Tag Archives: ricotta

mommom’s measurements

It continues to intrigue me how much more connected I have grown to the food and culture of my Italian heritage since moving to Maine, where I am away from the family, bakeries, and cities that have always been there to sate my cravings for specialty desserts and cured meats. My critical palate for Italian food has led to me to focus on learning how to make my favorite foods from scratch.

Next in line was pizza dolce. I called my grandmother and finally penned down her recipe for pizza dolce, pronounced by my Southern Italian family as “pizza dulch.” Traditionally made around Easter, this sweet pie is an Italian cheesecake made with ricotta. The  grainy-smooth ricotta cheese results in a very  light cheesecake, and the vanilla extract, orange blossom water, and cinnamon combine elegantly on the tongue. My mom and her sisters have the recipe, but I opted to go straight to the source: Mommom.

She rattled off the ingredients list with no hesitation and no recipe. For the crust, she recommended mixing the dry ingredients and adding water “until it-a form-a the dough.” For the filling, she instructed to add “half a box” of this to “a small glass” of that, among other equally vague steps. Her delivery left me stranded in a territory where many feel uncomfortable: baking without an exact recipe.

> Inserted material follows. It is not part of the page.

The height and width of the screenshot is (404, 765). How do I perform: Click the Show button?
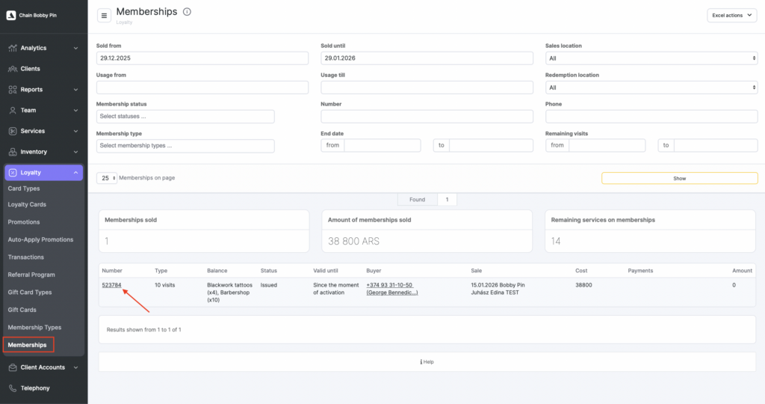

I barely use recipes to cook, but when I bake, I am still pretty reliant on them. The old world cook embodied in my grandmother doesn’t sweat the small stuff because she doesn’t need to. She knows how her food should come out and has perfected recipes by look and feel. She knows how each ingredient will alter the outcome, and I can only hope to gain some of this intuition with the mainstays of my family’s culinary history. If this pizza dolce project says anything, it whispers, “You’re on the right track.”